A study from LIMRA Secure Retirement Institute highlights areas where advisers’ help is clearly needed, but remains underutilized.

One grim finding from the research: Only one in 10 American workers reports being very knowledgeable about investments or financial products. Boomers and Gen X consumers were more likely to feel “somewhat knowledgeable,” at 51% and 46%, respectively, while more Millennials describe themselves as not very or not at all knowledgeable (49%). 

“Across all generations, only about one quarter of workers are using a paid financial professional,” notes Cecilia Shiner, associate research director at the LIMRA Secure Retirement Institute. “Prior research has found that consumers who use a financial professional to plan for retirement are more likely to feel confident in their retirement security. Even among Boomers, our research shows only 30% have a retirement plan—and only a third of them say it is a formal plan.”

LIMRA Secure Retirement Institute finds nearly half of Baby Boomers and four in 10 Gen Xers and Millennials who have access to a defined contribution (DC) retirement plan are saving at least 10% of their income in their current DC plan—a success threshold commonly cited in the advisory industry.
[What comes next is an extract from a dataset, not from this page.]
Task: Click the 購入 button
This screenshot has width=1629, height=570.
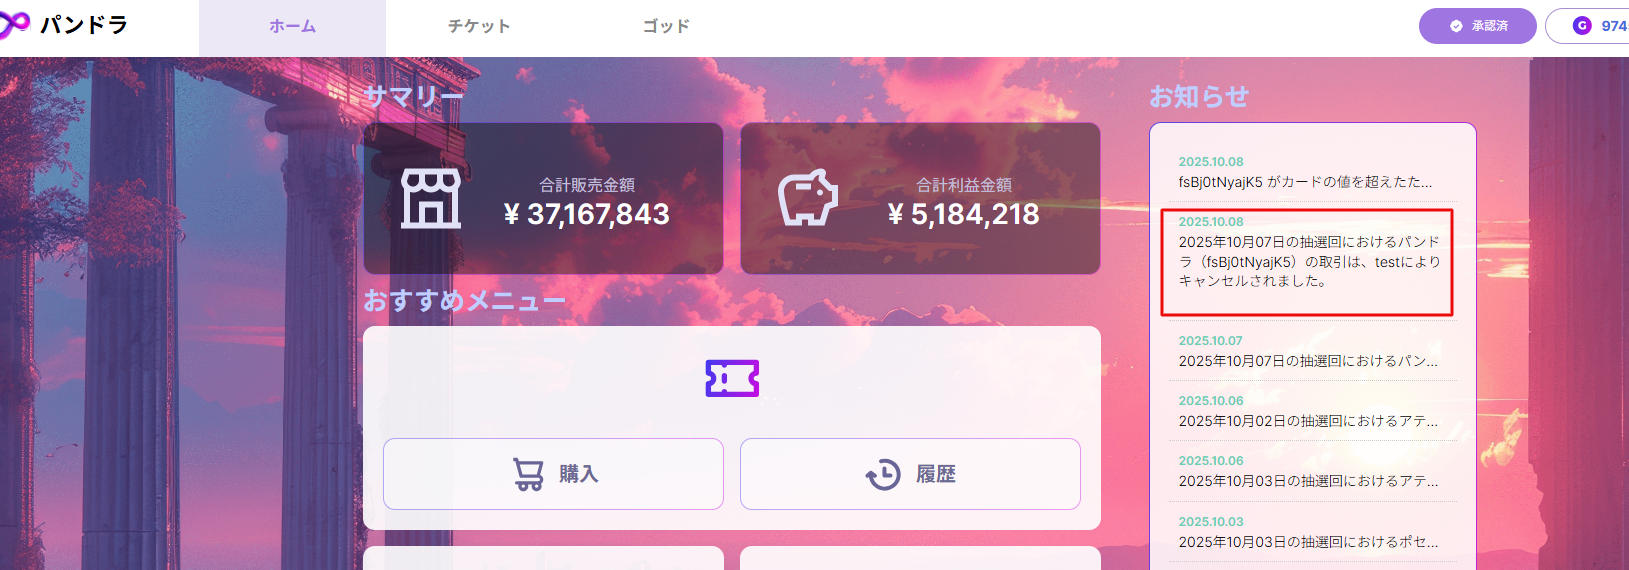Action: pyautogui.click(x=553, y=474)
Across all generations, about four in 10 select their DC plan investments on their own. 

“Millennials and Gen X workers are more likely to be auto-enrolled, so their investments are often automatically selected for them, while Boomers were slightly more likely to engage a financial professional to help them select their investments,” the research explains.

Despite unprecedented access to online financial planning tools, a majority of workers in the U.S. still don’t know how much they should be saving for retirement.
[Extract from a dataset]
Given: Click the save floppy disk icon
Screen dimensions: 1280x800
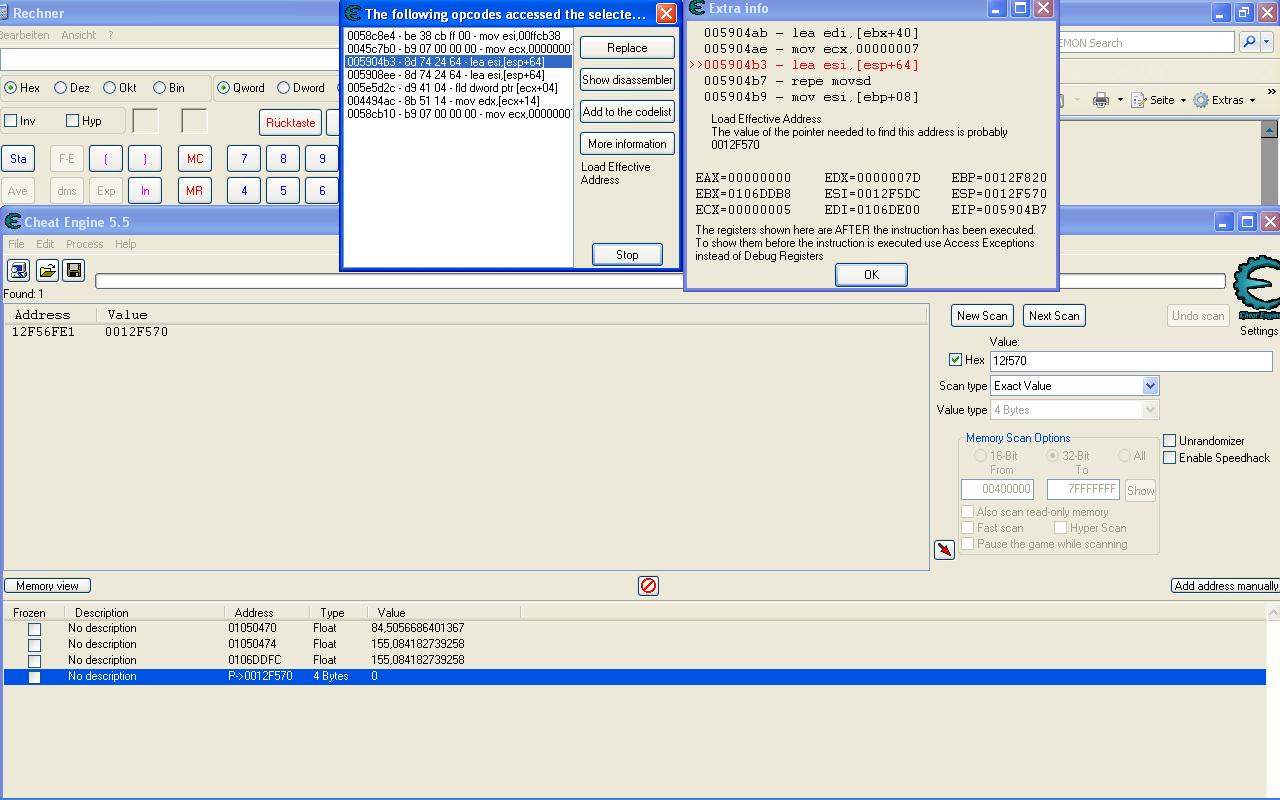Looking at the screenshot, I should 73,271.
No matter the generation, less than half of Americans responding to LIMRA Secure Retirement Institute's survey said they understood how much they should be saving for retirement. Only four in 10 Boomers and Generation X workers reported knowing how much they should be saving to avoid running out of money in retirement, and the figure is even worse among Millennials, at about three out of 10.

Shiner adds that if consumers aren’t confident they are doing the basics correctly, it is unlikely that they will be confident in their overall retirement prospects. At the same time, general confidence about one's retirement prospects—without a formal income target and savings plan—would likely be unwarranted, LIMRA Secure Retirement Institute warns, because many investors significantly underestimate the amount of wealth it takes to fund a retirement of even 10 years, let alone 15 or 30 years.

One factor underlying the knowledge gap is a lack of enthusiasm around forecasting tools and online education. Other factors include misperceptions about minimum balance requirements and the cost of hiring a professional financial adviser, either inside or outside of the defined contribution plan context, along with more mundane challenges, such as simply not having enough time between work and family demands to build a formal plan.

The findings are based on a survey of more than 2,000 working Americans who are household financial decisionmakers and aged 20 to 75. More information and other LIMRA Secure Retirement Institute research is at www.limra.com.